■ **Your objective**
How many lines in the material contain the string "beside"? Only the number is wanted.

::: Records for this exercise :::

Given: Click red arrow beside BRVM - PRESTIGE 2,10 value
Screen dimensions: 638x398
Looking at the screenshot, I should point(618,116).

:::
::: Records for this exercise :::

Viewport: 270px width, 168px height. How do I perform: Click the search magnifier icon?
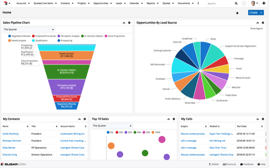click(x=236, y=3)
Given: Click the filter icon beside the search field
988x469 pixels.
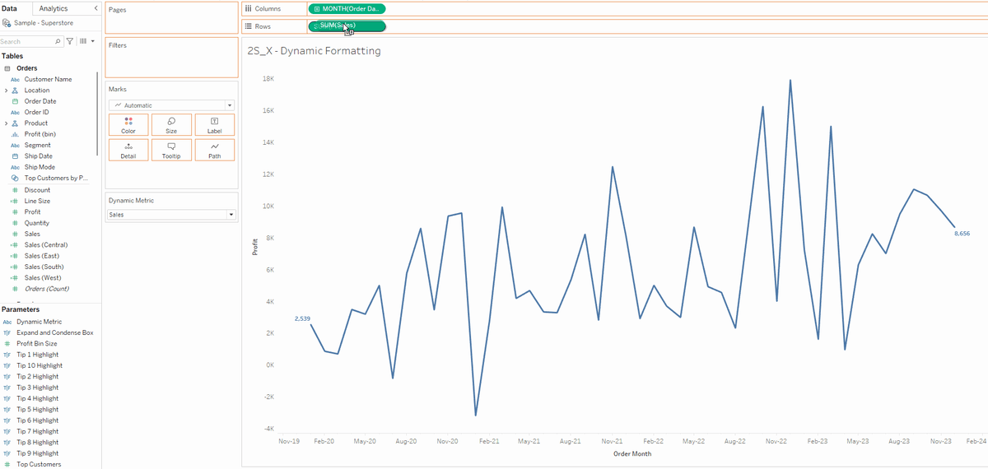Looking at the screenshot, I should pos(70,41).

:::
::: Records for this exercise :::

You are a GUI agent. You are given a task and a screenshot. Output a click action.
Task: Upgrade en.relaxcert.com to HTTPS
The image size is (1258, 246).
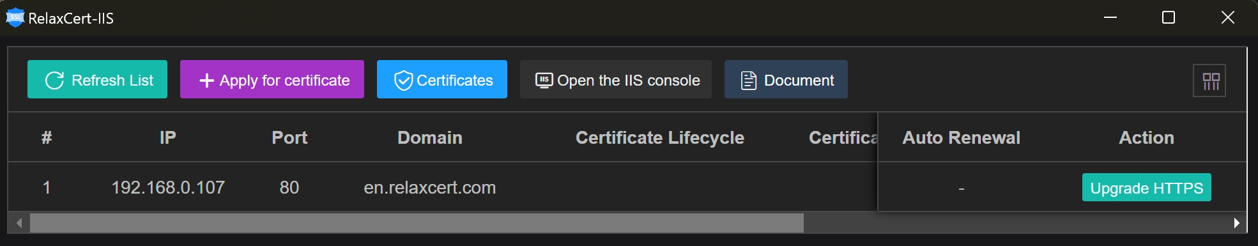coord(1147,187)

:::

■ **Answer to this exercise**
2